■ RECORDS SUPPLIED ■
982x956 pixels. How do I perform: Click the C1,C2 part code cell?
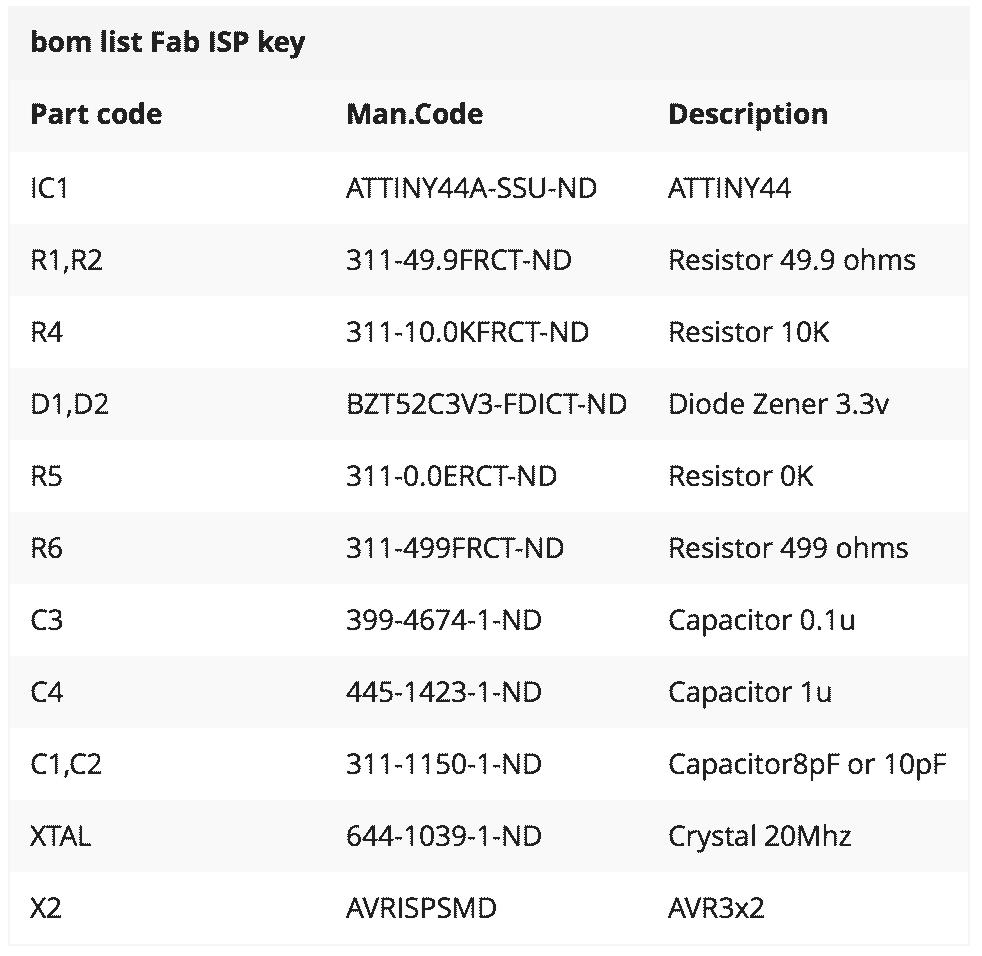[x=66, y=764]
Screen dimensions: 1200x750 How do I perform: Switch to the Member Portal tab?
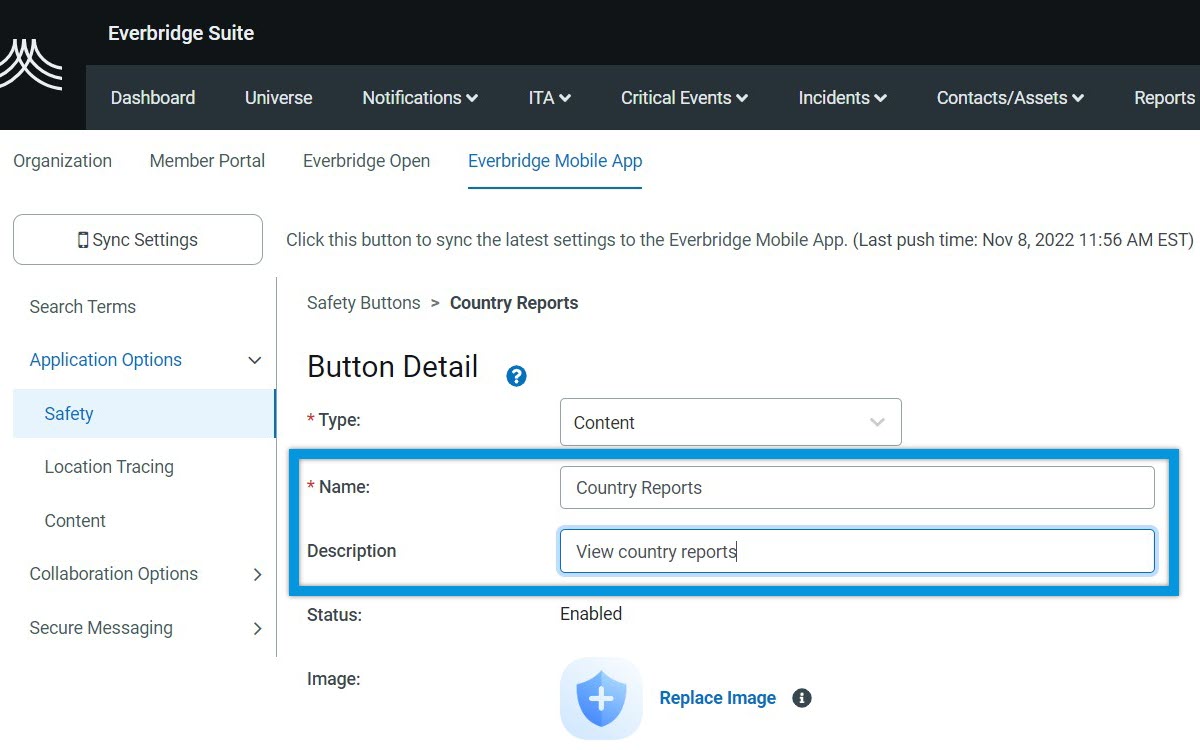tap(207, 161)
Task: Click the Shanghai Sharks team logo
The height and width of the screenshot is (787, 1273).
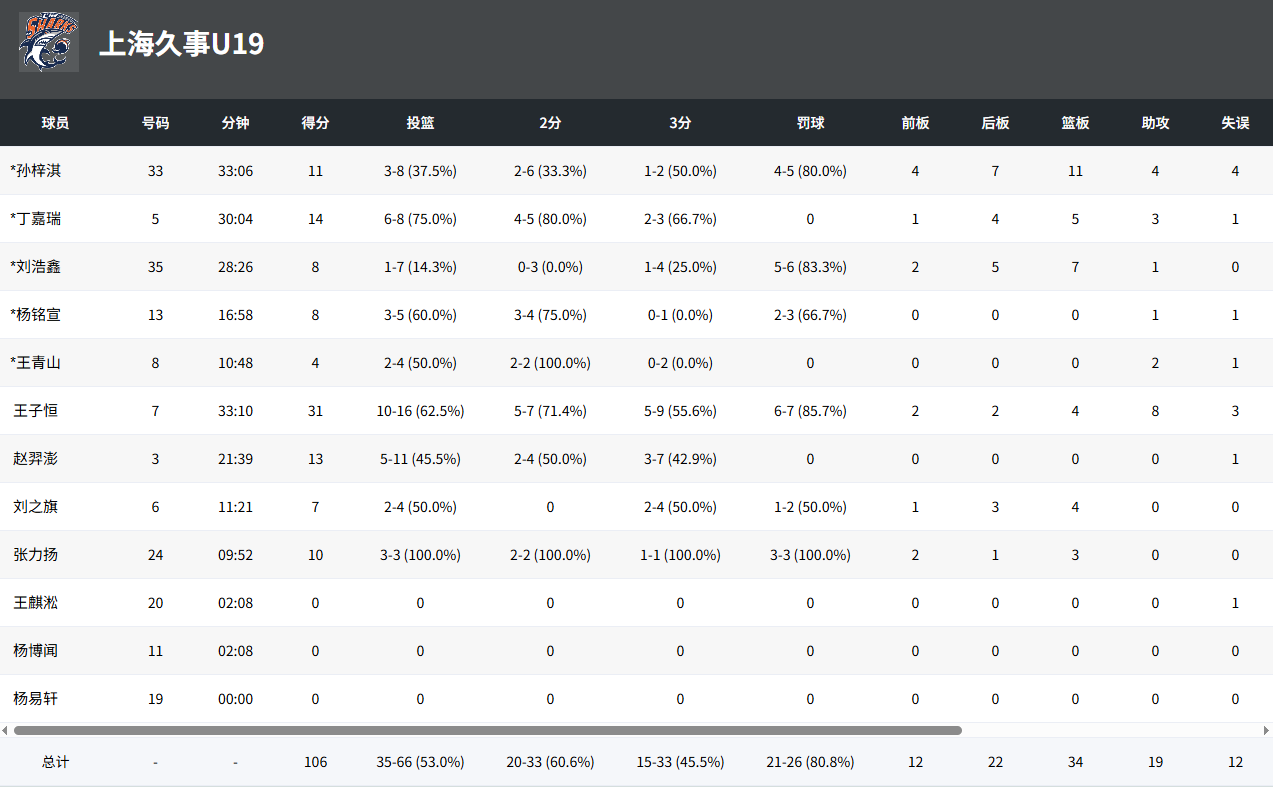Action: (49, 42)
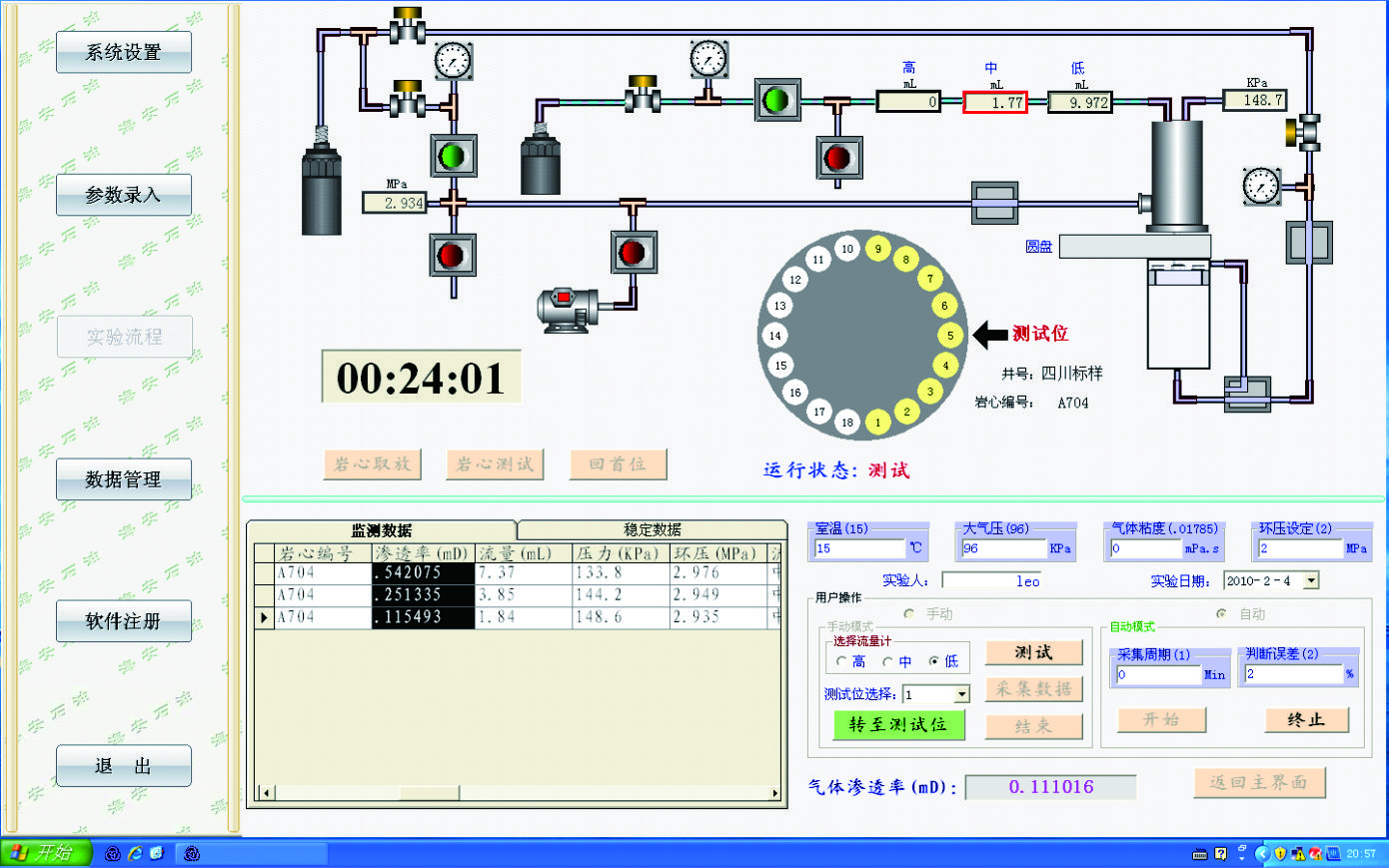Click right arrow of table horizontal scrollbar

pyautogui.click(x=774, y=793)
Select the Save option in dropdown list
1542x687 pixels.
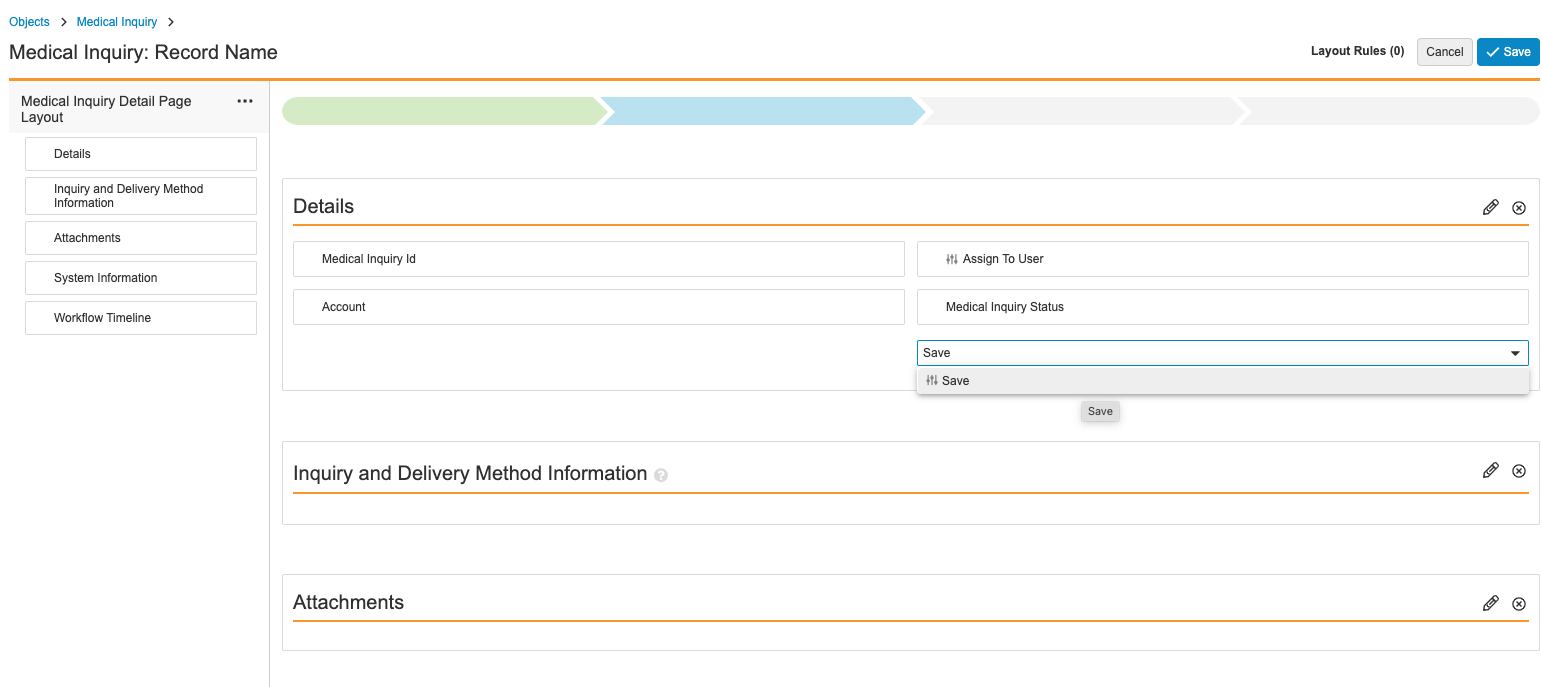[955, 381]
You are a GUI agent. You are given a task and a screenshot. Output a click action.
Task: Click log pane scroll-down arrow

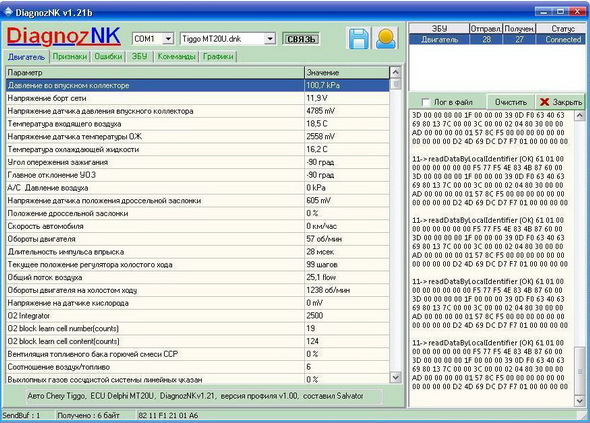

■ THE PROBLEM ■
In the printed copy, the material above must appear unchanged and without its pictures.

■ WRITTEN SOLUTION ■
982x956 pixels. How do I perform: Click the C1,C2 part code cell?
[x=66, y=764]
Screen dimensions: 1200x750 How do I perform: Switch to the Member Portal tab?
tap(207, 161)
Task: Click the Shanghai Sharks team logo
The height and width of the screenshot is (787, 1273).
Action: (49, 42)
Click right arrow of table horizontal scrollbar

pyautogui.click(x=774, y=793)
Select the Save option in dropdown list
1542x687 pixels.
[955, 381]
You are a GUI agent. You are given a task and a screenshot. Output a click action.
Task: Click log pane scroll-down arrow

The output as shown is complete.